Niemand wusste, dass Herr Borges ebenfalls schreckliche Tragödien erlebt hatte. Nachdem er die Frau, die er liebte, während der Schwangerschaft verloren hatte, fand er nie wieder den Mut, davon zu träumen, jemals wieder eine Familie zu gründen.
"Meine kleine Tochter wäre genauso gewesen wie sie!", dachte er oft, wenn er Ellie lachen oder weinen sah.
Sich um Ellie zu kümmern war mehr als nur ein Versprechen, das er erfüllen musste; es war ein Ziel, das den müden Mann mit Zielstrebigkeit, Freude und kindlichem Eifer zum Leben erweckte.
Ellie lebte bei ihrer Großmutter und stand offiziell unter ihrer Obhut. Aber es war Herr Borges, der den Platz ihres Vormunds, ihrer Vaterfigur, ihres Helden einnahm.
Jahre vergingen, und mit der unsterblichen Liebe und Unterstützung von Herrn Borges bestand Ellie eine Klasse nach der anderen, zeichnete sich durch die Ausbildung aus und gewann ein Stipendium, um an einer der besten Unis zu studieren.
Sieben Jahre waren seit diesem tränenreichen Abschied vergangen, als Herr Borges Ellie zuwinkte, als sie sich auf eine aufregende Reise in eine neue Stadt und ein neues Leben als Universitätsstudentin begab.
"Ich frage mich, ob es ihr gut geht …?", fragte sich Herr Borges, während er allein in seinem Haus vor einer kalt gewordenen Tasse Kaffee saß.
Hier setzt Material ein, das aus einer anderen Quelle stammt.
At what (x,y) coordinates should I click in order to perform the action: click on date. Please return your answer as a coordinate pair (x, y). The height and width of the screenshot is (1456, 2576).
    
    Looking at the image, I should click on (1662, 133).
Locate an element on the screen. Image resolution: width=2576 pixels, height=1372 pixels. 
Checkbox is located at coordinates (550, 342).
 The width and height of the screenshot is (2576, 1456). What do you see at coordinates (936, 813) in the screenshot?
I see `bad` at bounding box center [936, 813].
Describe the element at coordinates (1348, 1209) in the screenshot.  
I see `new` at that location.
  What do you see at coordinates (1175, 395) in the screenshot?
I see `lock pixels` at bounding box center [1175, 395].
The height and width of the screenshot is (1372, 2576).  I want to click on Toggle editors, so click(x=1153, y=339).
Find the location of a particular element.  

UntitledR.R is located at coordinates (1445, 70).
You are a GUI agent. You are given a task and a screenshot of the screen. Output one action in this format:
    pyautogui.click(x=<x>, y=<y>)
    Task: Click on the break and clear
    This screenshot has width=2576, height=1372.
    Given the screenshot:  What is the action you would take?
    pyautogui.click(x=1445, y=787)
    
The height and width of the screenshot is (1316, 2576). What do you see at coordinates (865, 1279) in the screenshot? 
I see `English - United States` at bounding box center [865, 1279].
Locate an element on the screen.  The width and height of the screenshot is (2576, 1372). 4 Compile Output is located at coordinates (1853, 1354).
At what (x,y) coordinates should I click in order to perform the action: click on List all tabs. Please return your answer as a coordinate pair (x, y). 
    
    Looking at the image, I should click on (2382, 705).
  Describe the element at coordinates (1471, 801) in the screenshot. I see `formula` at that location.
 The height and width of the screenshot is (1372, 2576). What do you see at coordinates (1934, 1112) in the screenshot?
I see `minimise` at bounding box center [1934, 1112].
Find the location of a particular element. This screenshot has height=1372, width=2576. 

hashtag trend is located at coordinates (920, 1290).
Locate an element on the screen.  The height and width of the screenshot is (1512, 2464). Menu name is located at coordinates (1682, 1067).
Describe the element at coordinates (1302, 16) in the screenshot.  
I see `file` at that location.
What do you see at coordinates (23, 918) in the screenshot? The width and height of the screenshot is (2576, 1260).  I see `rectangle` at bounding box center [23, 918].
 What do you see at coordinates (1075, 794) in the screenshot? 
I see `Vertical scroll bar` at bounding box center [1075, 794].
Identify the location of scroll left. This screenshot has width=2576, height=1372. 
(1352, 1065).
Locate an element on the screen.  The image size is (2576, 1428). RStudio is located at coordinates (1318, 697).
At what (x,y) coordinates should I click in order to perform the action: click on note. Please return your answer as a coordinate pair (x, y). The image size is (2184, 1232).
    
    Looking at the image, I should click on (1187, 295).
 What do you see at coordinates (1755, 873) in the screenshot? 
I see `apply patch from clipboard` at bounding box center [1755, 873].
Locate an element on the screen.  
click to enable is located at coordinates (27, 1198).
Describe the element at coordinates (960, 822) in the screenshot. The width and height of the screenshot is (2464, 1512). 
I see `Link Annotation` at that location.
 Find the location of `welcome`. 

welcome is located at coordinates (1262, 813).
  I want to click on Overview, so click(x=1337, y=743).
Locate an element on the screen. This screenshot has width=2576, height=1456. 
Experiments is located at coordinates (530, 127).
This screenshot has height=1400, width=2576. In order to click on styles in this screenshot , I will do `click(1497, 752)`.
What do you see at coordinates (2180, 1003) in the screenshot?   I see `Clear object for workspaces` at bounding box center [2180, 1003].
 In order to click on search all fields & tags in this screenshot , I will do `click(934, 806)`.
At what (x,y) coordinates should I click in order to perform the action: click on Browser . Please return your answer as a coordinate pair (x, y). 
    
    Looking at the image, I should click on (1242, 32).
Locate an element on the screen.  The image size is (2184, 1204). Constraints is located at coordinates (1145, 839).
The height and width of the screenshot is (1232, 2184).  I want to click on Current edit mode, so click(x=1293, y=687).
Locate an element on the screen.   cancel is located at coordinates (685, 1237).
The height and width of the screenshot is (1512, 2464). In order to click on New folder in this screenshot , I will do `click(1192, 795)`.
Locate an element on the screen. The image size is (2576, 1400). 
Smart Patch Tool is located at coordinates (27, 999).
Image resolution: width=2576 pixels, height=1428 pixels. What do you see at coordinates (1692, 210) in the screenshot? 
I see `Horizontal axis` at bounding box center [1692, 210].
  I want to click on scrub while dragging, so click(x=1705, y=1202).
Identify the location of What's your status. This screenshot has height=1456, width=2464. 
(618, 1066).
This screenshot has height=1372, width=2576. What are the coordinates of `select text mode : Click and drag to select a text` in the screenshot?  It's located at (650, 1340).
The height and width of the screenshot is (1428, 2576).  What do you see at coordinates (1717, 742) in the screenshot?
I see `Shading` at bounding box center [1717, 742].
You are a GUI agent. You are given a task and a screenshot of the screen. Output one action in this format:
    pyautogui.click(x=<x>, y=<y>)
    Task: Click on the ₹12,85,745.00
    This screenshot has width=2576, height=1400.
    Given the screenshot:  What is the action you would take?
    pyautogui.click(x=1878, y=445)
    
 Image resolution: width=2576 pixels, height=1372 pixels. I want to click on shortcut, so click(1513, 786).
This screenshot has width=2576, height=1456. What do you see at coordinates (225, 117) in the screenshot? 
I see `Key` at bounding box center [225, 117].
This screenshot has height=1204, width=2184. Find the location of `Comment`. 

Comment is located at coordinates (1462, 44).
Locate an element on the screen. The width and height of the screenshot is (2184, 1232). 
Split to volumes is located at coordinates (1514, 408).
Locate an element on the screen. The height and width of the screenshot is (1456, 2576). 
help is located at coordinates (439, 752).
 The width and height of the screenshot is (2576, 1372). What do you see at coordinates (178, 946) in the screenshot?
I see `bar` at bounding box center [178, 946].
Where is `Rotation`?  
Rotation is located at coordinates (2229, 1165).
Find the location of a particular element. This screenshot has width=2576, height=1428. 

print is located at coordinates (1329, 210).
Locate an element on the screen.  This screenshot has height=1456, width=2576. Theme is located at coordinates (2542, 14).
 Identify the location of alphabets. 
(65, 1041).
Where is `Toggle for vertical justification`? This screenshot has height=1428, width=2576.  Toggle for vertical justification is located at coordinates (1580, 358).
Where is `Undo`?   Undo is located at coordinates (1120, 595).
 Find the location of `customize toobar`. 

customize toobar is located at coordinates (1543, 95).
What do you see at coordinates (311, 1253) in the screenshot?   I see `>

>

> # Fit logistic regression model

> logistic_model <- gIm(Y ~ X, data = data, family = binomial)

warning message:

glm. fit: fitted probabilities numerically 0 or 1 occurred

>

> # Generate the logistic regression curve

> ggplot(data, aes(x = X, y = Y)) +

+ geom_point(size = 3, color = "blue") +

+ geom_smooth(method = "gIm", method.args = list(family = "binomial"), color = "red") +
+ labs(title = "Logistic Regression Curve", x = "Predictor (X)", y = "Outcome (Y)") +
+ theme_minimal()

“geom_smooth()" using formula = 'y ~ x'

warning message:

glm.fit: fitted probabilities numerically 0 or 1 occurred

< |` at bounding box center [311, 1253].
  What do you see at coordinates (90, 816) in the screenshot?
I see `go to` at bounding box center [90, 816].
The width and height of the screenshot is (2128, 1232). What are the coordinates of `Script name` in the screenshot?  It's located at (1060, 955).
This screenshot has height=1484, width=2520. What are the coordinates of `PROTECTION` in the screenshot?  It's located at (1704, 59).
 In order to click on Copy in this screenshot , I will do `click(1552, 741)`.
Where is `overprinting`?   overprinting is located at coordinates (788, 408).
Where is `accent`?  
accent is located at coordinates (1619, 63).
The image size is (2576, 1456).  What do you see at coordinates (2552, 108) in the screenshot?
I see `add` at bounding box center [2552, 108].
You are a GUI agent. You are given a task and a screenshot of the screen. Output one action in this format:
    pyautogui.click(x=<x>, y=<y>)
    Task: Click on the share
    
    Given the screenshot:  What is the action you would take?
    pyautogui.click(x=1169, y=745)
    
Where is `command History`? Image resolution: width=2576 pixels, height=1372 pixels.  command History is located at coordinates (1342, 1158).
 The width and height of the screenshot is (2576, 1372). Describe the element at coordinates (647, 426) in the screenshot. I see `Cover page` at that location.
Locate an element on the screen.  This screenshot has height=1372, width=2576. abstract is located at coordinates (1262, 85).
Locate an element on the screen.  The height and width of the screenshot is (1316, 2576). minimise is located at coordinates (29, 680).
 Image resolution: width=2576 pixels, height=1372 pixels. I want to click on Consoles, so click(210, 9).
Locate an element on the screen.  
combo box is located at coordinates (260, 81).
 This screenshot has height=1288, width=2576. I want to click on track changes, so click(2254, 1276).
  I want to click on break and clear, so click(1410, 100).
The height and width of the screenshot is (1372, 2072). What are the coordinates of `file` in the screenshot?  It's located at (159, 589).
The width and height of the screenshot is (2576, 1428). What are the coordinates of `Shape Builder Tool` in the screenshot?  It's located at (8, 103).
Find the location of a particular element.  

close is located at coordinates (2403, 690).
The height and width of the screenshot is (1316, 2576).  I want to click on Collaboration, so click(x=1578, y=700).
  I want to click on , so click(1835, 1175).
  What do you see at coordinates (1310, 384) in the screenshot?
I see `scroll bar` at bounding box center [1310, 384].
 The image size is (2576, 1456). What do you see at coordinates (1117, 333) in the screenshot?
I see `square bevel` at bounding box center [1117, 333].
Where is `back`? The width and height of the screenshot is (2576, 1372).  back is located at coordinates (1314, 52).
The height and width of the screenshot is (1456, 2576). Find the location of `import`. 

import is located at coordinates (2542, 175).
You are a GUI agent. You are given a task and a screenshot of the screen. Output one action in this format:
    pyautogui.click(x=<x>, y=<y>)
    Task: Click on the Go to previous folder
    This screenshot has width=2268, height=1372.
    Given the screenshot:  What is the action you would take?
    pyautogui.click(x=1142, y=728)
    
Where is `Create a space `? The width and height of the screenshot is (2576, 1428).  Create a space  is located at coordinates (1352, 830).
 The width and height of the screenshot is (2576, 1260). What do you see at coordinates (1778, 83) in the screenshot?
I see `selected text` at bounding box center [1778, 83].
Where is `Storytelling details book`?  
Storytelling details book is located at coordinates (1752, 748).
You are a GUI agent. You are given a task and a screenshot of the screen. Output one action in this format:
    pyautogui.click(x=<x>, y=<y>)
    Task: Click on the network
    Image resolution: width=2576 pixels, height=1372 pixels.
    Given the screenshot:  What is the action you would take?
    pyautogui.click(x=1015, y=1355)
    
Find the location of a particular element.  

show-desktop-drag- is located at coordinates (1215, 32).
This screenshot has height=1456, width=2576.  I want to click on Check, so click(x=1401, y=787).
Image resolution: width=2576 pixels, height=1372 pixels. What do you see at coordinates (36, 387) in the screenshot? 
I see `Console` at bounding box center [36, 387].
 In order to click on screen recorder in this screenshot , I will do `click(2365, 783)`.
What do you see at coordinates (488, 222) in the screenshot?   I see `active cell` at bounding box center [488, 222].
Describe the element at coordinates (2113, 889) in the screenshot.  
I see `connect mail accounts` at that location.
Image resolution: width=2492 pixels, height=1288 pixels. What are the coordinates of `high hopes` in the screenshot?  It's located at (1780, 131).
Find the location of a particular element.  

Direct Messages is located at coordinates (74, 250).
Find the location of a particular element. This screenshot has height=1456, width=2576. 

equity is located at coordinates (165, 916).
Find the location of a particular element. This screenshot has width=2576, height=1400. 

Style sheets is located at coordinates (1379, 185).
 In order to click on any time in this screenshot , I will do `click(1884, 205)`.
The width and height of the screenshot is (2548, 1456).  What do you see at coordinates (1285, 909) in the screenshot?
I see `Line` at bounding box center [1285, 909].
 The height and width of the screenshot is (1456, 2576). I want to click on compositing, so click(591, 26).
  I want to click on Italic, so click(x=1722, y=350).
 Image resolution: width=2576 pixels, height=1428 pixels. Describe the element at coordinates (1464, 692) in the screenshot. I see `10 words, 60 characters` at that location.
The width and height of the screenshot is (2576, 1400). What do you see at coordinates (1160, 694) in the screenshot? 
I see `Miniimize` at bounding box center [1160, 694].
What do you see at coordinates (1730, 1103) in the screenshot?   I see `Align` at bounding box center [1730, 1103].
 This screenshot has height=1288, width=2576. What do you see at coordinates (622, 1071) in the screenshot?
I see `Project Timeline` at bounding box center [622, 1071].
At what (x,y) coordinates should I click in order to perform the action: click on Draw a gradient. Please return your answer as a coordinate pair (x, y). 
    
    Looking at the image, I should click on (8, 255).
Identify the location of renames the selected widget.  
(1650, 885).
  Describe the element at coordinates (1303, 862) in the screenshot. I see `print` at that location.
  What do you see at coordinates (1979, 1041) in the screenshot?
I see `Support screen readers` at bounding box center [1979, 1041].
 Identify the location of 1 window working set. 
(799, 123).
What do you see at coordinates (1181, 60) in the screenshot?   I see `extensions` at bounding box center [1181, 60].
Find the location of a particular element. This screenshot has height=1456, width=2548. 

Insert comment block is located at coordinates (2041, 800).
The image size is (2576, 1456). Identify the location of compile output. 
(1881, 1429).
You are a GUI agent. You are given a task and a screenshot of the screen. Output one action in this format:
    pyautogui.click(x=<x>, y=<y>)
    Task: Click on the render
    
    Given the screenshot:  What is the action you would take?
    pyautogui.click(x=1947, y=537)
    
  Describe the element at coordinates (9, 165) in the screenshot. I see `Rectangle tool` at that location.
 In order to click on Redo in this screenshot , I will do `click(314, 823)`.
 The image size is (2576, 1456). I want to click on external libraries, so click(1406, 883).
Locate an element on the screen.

Er dachte oft an Ellie und bedauerte, nicht seinen Teil dazu beigetragen zu haben, mit ihr in Kontakt zu bleiben. "Erinnert sie sich an mich ...?", hatte er sich jeden Tag gefragt, bis er ein Klopfen an der Tür hörte und eine Kiste auf seiner Türschwelle fand.
Er öffnete es und fand einen ordentlich verpackten, teuer aussehenden dreiteiligen Anzug. "Da hat jemand das falsche Haus erwischt", dachte der Mann und begann, den Anzug wieder einzupacken, als ihm ein Umschlag aus der Tasche fiel.
Es war eine elegant gestaltete Hochzeitseinladung, und der Name der Braut ließ ihn erstaunt zurück. "Ellie, dieses kleine Mädchen, das meine Hand nicht verlassen wollte, heiratet! Sie ist so groß geworden!", dachte der ältere Mann und Tränen stiegen ihm in die Augen.
Aber das war noch nicht alles. Auf der Rückseite der Einladungskarte klebte ein Zettel, und Herr Borges erkannte sofort Ellies schöne kursive Handschrift.
"Sehr geehrter Herr Borges,
vor fünfzehn Jahren haben Sie einem verängstigten und verletzten kleinen Mädchen geholfen, sich glücklich und selbstbewusst zu fühlen.
Wenn Sie nicht gewesen wären, hätte ich dieses tolle Mumien-Halloween-Kostüm, auf das alle neidisch waren, nicht getragen. Und wenn Sie nicht da gewesen wären, würde ich auch nicht im Traum daran denken, in ein paar Wochen die selbstbewusste und glückliche junge Frau zu sein, die ein hübsches Hochzeitskleid trägt, um den Bund fürs Leben zu schließen.
Als ich dachte, ich hätte niemanden, sind Sie von meinem besten Freund, meinem Schutzengel zu meiner Vaterfigur geworden.
Sie werden mir immer ein Vater sein, Herr Borges. Und deshalb würde es mir die Welt bedeuten, wenn Sie mich an meinem besonderen Tag zum Altar führen könnten."
Tränen liefen an diesem Tag über die Wangen des Mannes und ebenfalls an dem Tag, als er Ellie an den Mann übergab, den sie über alles liebte.
Und neben dem Segen, eine Vaterfigur für Ellie zu sein, wurde Herr Borges ein paar Jahre später auch ein Großvater für ihre Kinder. Er und Ellie blieben dem Glück und Wohlergehen des anderen als Vater und Tochter treu, solange sie lebten.